QUERIDA ABBY: No quiero volver a comer nunca más la comida de mi marido.
Se niega a seguir recetas porque dice que son “demasiado duras”. No usa condimentos, o usa los incorrectos. Un ejemplo: recientemente le puso canela y clavo a calabacines y estuvo de acuerdo conmigo en que sabía terrible.
Además de casi nunca ser sabrosa, su cocina suele estar desequilibrada desde el punto de vista nutricional, como una comida que no contiene verduras o una comida que se compone exclusivamente de carbohidratos.
En los 10 años que llevamos casados, ha prendido fuego a la comida dos veces.
Adoro todo lo demás sobre él. Desearía poder cocinar cada comida, todos los días, pero no puedo. Trabajo a tiempo completo en un trabajo físicamente exigente, tomo clases en el colegio comunitario y trabajo como cuidador de mascotas. Sólo trabaja 40 horas.
Ambos somos atletas competitivos aficionados, por lo que saltarnos la cena está fuera de discusión. A veces comer comida para llevar está bien, pero es demasiado caro hacerlo con regularidad.
Cualquier consejo que puedas ofrecer es bienvenido.
— SAL DE LA COCINA
QUERIDO SALIR: Como atleta, su esposo debe comprender la importancia de la práctica y la forma correctas. No hay motivo para que no pueda aprender a cocinar un menú sencillo y equilibrado.
Explíquele que, si bien aprecia su disposición a colaborar, ya no está dispuesto a comerse sus experimentos. Luego, la próxima vez que sea su turno de cocinar, guíelo durante la preparación de la comida.
No le permitas ser creativo. La creatividad es para aquellos que dominan los conceptos básicos, lo cual él no. Si aprende solo una comida fácil y cocina solo esa por el resto de su vida, sería una mejora.
QUERIDA ABBY: He estado en una relación durante 25 años. Nos comprometimos después de cuatro años, pero no nos hemos casado. Da una excusa cada año que se plantea el tema.
Es un buen proveedor y un buen mentiroso, ya que ha tenido muchas relaciones externas y continúa teniéndolas. Sé más de lo que él piensa.

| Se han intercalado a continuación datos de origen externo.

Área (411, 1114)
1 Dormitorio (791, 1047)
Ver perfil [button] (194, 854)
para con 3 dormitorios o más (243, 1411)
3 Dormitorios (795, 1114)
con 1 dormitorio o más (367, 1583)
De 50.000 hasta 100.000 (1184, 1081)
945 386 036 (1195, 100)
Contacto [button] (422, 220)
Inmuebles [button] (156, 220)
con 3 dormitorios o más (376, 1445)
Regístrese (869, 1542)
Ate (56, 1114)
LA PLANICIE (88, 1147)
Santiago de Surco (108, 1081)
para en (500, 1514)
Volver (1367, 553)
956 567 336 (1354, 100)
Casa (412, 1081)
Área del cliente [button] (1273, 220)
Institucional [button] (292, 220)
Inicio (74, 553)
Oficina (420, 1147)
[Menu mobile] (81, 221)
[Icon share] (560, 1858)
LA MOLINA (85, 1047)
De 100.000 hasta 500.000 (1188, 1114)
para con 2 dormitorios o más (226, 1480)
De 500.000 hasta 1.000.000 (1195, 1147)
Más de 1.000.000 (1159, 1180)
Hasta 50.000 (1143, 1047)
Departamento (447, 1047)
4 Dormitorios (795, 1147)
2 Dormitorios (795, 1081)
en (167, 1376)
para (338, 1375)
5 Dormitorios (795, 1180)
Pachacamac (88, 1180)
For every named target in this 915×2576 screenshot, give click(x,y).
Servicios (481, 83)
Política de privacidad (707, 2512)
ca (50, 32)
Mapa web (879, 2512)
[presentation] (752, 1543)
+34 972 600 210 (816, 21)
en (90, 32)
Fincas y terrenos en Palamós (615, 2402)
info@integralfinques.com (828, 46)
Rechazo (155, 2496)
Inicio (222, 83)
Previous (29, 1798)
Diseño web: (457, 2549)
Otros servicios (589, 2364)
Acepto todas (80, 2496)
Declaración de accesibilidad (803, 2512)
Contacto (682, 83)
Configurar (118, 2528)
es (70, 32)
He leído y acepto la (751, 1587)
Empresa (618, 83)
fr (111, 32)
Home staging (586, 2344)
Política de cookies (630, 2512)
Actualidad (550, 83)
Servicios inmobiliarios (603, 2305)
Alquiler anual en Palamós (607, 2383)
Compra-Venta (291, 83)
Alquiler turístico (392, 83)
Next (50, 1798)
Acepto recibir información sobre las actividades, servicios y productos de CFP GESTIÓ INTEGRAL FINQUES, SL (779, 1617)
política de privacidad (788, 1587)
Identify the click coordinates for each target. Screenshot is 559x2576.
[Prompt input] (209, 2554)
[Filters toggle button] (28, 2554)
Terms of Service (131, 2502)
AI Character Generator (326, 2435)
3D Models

Cada vez que lo atrapan, comienza a gritar y no quiere hablar de eso. Su doble vida es su vida.
Nuestras finanzas están interconectadas, incluida la propiedad de una vivienda, y ninguno de nosotros podría permitirse el lujo de vivir solo si nos separáramos. (Ambos estamos jubilados).
¿Cómo sigo viviendo este tipo de vida? Estaba pensando en conseguir el asesoramiento de un abogado para ver cuál es mi situación financiera en caso de que esto me afecte.
No lo he perdonado ni puedo olvidar sus acciones. ¿Tiene algún consejo para mí?
— BUSCANDO LA FELICIDAD EN LA FLORIDA
QUERIDA MIRADA: Sí. Olvídate de tocar el tema del matrimonio con este hombre. No tiene intención de cambiar un status quo que le está funcionando.
Comuníquese con un abogado ahora, porque la pregunta que desea hacer es válida. A menos que quieras pasar el resto de tu vida aceptando esta infeliz realidad, necesitas hacer un cambio.
Dear Abby está escrita por Abigail Van Buren, también conocida como Jeanne Phillips, y fue fundada por su madre, Pauline Phillips. Comuníquese con Dear Abby en www.DearAbby.com o PO Box 69440, Los Ángeles, CA 90069.